Solid-state diffusion in amorphous zirconolite

TL;DR

This study uses molecular dynamics simulations to show that amorphization significantly increases solid-state diffusion in zirconolite, with implications for nuclear waste containment.

Contribution

It provides new microscopic insights into how amorphization and density affect diffusion in zirconolite, a key material for nuclear waste encapsulation.

Findings

Amorphization greatly enhances diffusion in zirconolite.

Decreasing density increases diffusion pre-factors but not activation energy.

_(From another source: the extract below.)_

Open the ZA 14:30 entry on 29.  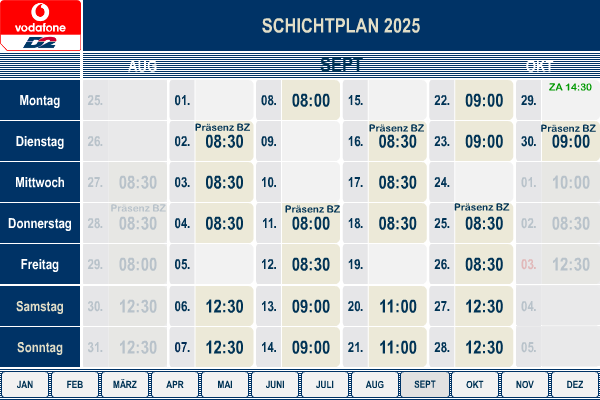(x=570, y=87)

Different atomic species respond uniquely to amorphization and density changes.

Abstract

We discuss how structural disorder and amorphization affects solid-state diffusion, and consider zirconolite as a currently important case study. By performing extensive molecular dynamics simulations, we disentangle the effects of amorphization and density, and show that a profound increase of solid-state diffusion takes place as a result of amorphization. Importantly, this can take place at the same density as in the crystal, representing an interesting general insight regarding solid-state diffusion. We find that decreasing the density in the amorphous system increases pre-factors of diffusion constants, but not decreasing the activation energy. We also find that atomic species in zirconolite are affected differently by amorphization and density change. Our microscopic insights are relevant for understanding how solid-state diffusion changes due to disorder and for building predictive models of operation of materials to be used to encapsulate nuclear waste.